A prime number is a natural number greater than 1 that is not divisible by any number other than 1 and itself. Prime numbers play a vital role in number theory, cryptography, and programming interviews.

💡 What Is Optimized Trial Division?

In a naive approach, we check divisibility from 2 to n-1. However, this is inefficient. An optimized trial division method improves performance by:

• Eliminating even numbers after checking 2
• Checking up to √n instead of n

📄 C++ Code: Optimized Prime Check

#include <iostream>
#include <cmath>
using namespace std;

bool isPrime(int n) {
    if (n <= 1)
        return false;
    if (n == 2)
        return true;
    if (n % 2 == 0)
        return false;

    int sqrtN = sqrt(n);
    for (int i = 3; i <= sqrtN; i += 2) {
        if (n % i == 0)
            return false;
    }
    return true;
}

int main() {
    int number;
    cout << "Enter a number: ";
    cin >> number;

    if (isPrime(number))
        cout << number << " is a prime number.";
    else
        cout << number << " is not a prime number.";

    return 0;
}
    

✅ Sample Output

Enter a number: 29  
29 is a prime number.
  

📝 How It Works

• Any number ≤ 1 is not prime.
• 2 is the only even prime number.
• We skip all even numbers after 2 for efficiency.
• We only check divisors up to the square root of n.

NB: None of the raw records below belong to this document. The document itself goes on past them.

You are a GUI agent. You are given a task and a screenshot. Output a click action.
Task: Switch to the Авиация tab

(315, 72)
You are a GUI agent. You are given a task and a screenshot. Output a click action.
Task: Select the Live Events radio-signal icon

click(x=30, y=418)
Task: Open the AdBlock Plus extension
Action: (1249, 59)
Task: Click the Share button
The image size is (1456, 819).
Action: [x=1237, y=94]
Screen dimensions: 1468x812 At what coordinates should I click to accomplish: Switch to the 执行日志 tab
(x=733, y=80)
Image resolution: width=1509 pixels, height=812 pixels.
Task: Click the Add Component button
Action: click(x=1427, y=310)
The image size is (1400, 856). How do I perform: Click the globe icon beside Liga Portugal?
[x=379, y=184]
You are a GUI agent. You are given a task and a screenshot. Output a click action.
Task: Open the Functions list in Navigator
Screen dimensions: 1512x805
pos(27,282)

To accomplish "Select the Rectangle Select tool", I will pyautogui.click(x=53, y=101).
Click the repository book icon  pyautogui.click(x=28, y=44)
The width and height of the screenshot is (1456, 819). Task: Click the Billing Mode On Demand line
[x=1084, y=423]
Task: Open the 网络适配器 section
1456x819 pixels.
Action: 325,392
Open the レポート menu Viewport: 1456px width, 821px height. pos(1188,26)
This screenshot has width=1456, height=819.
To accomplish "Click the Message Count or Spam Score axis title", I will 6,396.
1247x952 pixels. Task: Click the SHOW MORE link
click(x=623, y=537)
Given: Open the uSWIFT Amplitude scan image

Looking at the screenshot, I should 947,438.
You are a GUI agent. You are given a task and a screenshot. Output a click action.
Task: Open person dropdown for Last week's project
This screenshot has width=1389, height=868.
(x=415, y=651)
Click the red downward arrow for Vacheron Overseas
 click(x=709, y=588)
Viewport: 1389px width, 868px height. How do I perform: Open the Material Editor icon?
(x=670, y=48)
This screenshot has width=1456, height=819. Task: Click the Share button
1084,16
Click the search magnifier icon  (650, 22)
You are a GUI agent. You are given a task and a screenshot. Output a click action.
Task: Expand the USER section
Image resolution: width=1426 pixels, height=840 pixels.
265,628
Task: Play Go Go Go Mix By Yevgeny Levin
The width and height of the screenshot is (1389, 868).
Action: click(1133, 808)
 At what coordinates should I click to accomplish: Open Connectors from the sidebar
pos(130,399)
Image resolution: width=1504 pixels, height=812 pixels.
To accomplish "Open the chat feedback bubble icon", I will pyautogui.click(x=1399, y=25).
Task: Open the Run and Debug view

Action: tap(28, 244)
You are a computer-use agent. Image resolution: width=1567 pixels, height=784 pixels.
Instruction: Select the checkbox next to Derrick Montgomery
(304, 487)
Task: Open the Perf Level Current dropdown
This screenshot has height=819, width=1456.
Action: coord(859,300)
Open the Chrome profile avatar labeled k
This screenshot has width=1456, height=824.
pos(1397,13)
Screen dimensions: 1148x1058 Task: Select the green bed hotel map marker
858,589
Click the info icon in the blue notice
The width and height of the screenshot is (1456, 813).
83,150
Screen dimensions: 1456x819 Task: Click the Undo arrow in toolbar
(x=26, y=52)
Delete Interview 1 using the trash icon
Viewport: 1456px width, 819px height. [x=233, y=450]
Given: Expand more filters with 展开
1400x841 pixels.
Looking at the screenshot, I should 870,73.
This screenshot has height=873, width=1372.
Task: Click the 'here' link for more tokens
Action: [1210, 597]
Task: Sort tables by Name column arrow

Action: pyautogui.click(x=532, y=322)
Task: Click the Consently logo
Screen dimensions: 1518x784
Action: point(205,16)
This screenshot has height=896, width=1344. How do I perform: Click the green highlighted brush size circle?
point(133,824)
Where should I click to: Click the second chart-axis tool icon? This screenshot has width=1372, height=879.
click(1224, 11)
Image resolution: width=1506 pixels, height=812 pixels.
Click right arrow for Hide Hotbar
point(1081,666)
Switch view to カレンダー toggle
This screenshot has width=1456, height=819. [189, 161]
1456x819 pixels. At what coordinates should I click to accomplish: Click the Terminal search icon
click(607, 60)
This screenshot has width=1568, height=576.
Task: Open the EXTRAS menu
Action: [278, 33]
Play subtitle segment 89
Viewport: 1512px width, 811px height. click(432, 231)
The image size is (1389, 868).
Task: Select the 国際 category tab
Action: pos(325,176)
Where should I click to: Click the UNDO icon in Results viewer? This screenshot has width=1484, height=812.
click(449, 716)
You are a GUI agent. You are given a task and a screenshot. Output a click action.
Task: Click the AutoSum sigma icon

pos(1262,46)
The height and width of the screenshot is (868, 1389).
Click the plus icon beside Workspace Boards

📘 Definition: Prime Number Check with Optimized Trial Division

Checking for prime using optimized trial division involves verifying if a number is divisible by any number up to its square root. The process skips even numbers (except 2), improving performance, especially for large inputs.

🎯 Conclusion

This method is ideal for quickly determining if a number is prime and is widely used in competitive programming, cryptography, and algorithms that rely on number theory. The optimized logic ensures faster performance with minimal code complexity.